Users can send up to 10 messages a month for free, and have to pay $20 a month for unlimited chats.
“WebMD is basically dead in the water,” Shkreli said, promoting AI as a way to replace visits to the doctor and bring down medical costs.
He said his tech isn’t ready to fully replace human doctors. OpenAI acknowledges that its technology sometimes produces inaccurate results.
A recent University of Maryland School of Medicine study found that ChatGPT correctly answered questions about breast cancer screening 88% of the time.
“We’ve seen in our experience that ChatGPT sometimes makes up fake journal articles or health consortiums to support its claims,” Dr. Paul Yi, an author on the study, said in a statement. “Consumers should be aware that these are new, unproven technologies, and should still rely on their doctor, rather than ChatGPT, for advice.”
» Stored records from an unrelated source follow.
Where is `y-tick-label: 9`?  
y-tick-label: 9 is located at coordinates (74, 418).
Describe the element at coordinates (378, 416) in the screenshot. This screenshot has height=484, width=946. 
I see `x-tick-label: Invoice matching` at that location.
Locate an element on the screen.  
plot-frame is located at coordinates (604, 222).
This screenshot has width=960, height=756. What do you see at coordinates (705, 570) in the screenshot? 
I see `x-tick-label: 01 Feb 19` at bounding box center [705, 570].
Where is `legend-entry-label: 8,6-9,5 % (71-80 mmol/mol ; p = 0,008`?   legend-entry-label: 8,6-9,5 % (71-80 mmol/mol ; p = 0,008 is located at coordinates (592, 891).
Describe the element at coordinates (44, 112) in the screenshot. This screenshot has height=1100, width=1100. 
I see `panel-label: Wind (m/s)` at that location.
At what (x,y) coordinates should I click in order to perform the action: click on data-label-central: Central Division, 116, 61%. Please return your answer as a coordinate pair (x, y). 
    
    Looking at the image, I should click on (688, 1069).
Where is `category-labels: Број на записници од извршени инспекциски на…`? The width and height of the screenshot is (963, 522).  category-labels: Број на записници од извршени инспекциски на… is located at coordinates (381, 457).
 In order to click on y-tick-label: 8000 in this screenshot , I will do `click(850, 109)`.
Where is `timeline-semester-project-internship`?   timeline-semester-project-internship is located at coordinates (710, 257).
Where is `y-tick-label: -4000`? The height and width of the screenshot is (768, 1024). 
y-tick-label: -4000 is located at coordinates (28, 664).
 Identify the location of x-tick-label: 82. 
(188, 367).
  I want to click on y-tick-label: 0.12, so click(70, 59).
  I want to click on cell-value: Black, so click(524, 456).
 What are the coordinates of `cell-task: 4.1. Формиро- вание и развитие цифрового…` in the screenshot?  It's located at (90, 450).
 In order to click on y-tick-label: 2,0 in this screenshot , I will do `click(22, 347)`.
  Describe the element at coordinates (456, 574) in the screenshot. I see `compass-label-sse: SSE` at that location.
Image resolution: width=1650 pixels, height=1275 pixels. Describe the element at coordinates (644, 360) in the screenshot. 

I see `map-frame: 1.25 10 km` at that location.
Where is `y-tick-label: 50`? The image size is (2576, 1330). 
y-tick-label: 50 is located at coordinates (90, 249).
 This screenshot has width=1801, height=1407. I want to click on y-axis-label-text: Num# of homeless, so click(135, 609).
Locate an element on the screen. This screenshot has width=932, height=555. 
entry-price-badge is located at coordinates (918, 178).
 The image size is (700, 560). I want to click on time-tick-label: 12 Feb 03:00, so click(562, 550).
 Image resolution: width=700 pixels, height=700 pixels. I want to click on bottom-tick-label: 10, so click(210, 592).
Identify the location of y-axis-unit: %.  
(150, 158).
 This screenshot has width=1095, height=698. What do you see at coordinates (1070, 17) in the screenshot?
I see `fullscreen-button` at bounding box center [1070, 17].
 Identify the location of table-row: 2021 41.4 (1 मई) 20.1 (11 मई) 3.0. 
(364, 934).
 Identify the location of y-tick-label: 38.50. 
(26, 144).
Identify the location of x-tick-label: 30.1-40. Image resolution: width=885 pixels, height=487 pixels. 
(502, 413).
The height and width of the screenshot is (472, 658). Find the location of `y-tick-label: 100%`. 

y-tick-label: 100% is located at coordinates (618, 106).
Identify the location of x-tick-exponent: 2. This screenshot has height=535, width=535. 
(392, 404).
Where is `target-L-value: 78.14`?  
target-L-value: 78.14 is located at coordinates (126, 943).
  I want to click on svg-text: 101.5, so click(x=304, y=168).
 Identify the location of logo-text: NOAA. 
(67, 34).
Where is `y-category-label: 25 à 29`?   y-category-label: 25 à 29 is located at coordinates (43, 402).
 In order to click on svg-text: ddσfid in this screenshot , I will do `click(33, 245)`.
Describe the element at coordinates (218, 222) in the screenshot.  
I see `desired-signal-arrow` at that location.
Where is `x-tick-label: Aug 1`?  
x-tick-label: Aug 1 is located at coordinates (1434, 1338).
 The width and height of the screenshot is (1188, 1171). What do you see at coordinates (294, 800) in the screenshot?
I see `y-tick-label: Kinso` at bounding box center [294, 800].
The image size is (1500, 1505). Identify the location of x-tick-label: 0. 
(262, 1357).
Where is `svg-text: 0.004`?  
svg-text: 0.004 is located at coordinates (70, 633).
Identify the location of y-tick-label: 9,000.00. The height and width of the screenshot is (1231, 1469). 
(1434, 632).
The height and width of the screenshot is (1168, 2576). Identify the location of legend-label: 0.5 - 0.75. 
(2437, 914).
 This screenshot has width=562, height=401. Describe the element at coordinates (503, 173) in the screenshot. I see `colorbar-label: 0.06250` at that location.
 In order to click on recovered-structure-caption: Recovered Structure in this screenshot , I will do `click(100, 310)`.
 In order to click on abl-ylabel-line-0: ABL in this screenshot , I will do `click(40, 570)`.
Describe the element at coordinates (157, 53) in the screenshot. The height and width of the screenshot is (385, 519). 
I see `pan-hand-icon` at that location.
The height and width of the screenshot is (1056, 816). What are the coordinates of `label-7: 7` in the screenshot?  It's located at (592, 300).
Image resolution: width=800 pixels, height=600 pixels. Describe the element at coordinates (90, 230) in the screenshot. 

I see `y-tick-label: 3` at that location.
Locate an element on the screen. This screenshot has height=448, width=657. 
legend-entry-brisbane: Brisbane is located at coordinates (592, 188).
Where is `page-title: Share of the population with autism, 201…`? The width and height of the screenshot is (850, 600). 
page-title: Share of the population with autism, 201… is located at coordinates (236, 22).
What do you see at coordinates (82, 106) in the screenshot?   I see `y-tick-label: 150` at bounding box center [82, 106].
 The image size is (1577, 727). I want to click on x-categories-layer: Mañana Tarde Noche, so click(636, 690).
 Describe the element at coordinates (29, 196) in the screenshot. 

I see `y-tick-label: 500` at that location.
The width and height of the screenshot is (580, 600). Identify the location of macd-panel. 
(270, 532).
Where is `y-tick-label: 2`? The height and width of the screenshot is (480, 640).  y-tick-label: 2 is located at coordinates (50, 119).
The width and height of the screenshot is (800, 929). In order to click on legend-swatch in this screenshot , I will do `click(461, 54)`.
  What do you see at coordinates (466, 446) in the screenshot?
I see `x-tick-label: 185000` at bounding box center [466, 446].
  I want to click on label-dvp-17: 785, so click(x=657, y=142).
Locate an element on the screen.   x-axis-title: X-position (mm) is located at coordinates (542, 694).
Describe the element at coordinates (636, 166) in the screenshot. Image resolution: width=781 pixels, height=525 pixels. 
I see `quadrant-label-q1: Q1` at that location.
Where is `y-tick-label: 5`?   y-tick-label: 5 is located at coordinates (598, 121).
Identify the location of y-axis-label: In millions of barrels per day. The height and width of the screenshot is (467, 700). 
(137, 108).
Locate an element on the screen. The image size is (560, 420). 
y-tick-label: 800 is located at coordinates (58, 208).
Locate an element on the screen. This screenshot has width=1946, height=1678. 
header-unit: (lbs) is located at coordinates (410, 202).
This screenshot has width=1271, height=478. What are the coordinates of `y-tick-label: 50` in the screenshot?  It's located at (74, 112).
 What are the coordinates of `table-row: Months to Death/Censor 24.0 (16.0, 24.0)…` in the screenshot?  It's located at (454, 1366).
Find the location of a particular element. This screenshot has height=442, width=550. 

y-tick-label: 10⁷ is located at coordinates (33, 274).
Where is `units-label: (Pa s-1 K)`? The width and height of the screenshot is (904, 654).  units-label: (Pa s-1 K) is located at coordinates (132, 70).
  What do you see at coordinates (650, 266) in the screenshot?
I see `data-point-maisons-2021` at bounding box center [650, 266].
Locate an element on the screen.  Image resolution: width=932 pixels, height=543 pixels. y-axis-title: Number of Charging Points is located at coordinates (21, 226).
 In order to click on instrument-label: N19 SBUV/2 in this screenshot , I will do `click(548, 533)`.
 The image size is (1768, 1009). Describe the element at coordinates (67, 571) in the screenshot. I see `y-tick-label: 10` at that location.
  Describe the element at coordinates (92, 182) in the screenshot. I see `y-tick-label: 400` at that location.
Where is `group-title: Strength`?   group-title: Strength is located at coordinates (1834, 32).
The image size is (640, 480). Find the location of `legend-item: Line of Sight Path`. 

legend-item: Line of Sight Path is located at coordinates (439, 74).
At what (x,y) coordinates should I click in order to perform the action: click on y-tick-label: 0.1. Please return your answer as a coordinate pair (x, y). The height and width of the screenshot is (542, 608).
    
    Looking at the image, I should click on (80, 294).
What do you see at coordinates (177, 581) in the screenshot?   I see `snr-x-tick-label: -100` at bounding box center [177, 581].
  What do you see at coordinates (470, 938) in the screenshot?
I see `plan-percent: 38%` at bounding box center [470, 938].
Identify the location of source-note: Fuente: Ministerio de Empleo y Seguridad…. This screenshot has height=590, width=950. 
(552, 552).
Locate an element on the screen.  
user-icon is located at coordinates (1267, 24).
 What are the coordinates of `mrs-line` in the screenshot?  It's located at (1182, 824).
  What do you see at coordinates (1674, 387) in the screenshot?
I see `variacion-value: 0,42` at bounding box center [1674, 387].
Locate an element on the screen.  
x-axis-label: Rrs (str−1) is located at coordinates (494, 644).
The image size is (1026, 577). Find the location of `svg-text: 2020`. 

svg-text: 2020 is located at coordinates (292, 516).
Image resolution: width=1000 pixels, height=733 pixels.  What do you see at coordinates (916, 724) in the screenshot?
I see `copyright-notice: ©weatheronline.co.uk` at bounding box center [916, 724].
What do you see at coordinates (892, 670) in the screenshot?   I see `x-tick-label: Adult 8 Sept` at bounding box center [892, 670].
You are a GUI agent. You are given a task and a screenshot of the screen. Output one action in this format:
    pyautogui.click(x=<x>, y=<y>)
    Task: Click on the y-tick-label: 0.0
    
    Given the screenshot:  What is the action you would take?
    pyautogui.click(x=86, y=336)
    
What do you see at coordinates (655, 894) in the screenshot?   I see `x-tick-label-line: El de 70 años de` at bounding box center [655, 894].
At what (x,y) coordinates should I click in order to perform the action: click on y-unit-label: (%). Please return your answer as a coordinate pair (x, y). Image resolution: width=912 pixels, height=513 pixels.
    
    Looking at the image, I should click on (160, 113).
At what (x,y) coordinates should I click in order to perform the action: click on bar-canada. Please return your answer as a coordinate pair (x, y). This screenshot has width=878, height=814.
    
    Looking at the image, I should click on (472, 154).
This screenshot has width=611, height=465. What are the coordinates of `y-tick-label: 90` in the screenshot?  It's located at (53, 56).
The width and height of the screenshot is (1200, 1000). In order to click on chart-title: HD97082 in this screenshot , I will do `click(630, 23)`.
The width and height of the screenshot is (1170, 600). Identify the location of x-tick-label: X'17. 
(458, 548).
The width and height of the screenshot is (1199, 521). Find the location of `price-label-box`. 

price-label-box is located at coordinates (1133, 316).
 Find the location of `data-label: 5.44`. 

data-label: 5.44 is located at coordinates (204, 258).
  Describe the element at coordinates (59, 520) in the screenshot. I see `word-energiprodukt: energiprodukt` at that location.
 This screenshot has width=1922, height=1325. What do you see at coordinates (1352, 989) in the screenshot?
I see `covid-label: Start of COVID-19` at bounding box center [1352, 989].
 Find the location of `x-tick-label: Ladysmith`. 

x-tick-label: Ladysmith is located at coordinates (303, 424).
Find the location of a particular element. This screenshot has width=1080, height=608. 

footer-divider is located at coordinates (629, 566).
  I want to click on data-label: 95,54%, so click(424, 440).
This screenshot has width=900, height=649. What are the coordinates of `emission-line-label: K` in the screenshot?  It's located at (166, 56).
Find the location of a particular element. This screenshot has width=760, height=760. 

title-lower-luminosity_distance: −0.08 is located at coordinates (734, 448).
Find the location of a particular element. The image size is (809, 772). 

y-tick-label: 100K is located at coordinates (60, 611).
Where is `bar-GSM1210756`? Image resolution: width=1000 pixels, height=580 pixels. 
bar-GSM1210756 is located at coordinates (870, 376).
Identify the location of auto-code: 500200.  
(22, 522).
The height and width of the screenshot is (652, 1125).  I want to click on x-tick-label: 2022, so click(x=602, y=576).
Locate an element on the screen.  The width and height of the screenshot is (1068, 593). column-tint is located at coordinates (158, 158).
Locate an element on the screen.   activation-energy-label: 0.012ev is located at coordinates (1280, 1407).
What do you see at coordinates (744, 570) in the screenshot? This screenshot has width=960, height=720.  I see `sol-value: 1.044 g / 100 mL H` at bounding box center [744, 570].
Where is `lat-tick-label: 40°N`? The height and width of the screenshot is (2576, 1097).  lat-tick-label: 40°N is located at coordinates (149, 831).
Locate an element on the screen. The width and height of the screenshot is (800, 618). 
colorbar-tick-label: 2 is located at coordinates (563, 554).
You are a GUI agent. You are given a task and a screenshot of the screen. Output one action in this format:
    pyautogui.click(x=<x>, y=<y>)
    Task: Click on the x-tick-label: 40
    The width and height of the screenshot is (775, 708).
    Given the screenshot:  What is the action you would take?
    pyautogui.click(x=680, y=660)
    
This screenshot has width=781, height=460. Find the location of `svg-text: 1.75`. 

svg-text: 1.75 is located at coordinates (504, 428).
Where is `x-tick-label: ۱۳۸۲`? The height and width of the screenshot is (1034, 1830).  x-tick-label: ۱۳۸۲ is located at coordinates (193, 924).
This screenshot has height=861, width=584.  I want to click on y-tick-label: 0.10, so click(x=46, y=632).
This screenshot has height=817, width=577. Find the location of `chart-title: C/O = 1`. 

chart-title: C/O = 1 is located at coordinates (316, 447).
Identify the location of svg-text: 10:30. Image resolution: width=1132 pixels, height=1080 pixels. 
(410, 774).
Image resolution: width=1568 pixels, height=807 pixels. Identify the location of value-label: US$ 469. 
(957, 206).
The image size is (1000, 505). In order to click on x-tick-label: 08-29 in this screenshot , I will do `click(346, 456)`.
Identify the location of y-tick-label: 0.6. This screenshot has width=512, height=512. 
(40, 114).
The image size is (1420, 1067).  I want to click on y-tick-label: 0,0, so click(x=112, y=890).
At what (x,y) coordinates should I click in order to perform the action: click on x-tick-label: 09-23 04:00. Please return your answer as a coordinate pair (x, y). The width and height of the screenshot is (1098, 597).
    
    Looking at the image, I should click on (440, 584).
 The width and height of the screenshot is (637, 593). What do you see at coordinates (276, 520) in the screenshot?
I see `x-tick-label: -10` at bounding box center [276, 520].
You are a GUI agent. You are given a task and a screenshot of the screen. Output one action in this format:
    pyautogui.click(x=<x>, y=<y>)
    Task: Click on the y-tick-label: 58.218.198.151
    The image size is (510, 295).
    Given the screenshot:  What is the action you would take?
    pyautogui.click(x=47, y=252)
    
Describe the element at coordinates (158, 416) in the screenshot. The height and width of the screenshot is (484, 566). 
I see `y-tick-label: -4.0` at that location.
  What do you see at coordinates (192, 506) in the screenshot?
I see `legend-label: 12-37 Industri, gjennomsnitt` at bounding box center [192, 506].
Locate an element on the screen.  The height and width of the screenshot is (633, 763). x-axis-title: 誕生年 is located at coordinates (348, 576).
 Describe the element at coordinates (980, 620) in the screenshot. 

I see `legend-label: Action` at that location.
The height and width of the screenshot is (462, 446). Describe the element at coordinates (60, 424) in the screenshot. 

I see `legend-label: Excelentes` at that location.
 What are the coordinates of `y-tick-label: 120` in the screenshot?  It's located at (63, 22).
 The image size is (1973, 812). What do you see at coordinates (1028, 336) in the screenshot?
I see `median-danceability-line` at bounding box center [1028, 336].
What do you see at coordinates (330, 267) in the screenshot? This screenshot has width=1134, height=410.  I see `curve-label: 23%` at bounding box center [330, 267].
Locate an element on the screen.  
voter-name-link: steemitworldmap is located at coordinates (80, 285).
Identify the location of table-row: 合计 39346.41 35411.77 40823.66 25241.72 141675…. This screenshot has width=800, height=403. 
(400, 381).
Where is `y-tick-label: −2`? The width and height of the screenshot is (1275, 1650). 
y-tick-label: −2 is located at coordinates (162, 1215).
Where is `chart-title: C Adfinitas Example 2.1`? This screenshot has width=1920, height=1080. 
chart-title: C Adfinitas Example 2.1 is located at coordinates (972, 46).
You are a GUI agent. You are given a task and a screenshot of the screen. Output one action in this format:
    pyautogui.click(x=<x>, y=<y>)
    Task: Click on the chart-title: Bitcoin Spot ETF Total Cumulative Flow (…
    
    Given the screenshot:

Asked on Twitter whether he has a plan to prevent the bot from giving out bad medical advice, Shkreli replied: “How do you prevent a physician from doing the same?”
The site’s disclaimer states in all caps that anyone who uses the chatbot does so at their own risk, and that the company is not legally responsible for any “errors, mistakes, or inaccuracies” or any personal injury that results from using the chatbot.
Privacy is another question.
The site collects sensitive personal data that users provide including health and genetic data, its terms state. It can store the information “as long as it is necessary” — which generally is no longer than a year after a user cancels their account.
Asked about the privacy issue on Twitter, Shkreli replied: “Read the terms. If you don’t want to use it, do not use it!”
Step Back
Shkreli was once considered “the most hated man in America” after his company Turing Pharmaceuticals acquired the rights to the drug Daraprim and raised its price from $13.50 to $750 per pill. The drug is used to treat a rare parasitic disease that affects cancer patients, pregnant women, and AIDS patients.
He was convicted of securities fraud and conspiracy in 2017 in a federal case unrelated to the price-hike scandal, and was sentenced to seven years in prison.
He was separately hit with a civil suit from the Federal Trade Commission and seven states, and was found to have violated antitrust law by raising the price of Daraprim. He was fined $64.6 million and barred from the pharmaceutical industry for life.
He was released from prison last May, and quickly launched a new drug discovery software platform called Druglike. Earlier this year, the FTC asked a federal judge to hold Shkreli in contempt for failing to cooperate with an investigation into whether his work with Druglike violates his ban from the industry.
He responded in a filing that Druglike is not a pharmaceutical company.
In launching the Dr. Gupta chatbot, Shkreli continued to downplay his actions that first landed him in hot water.
“Years ago, I became the poster child for healthcare cost inflation. Pharma is only 12% of healthcare costs, but seems to get 90% of the blame,” he tweeted Thursday.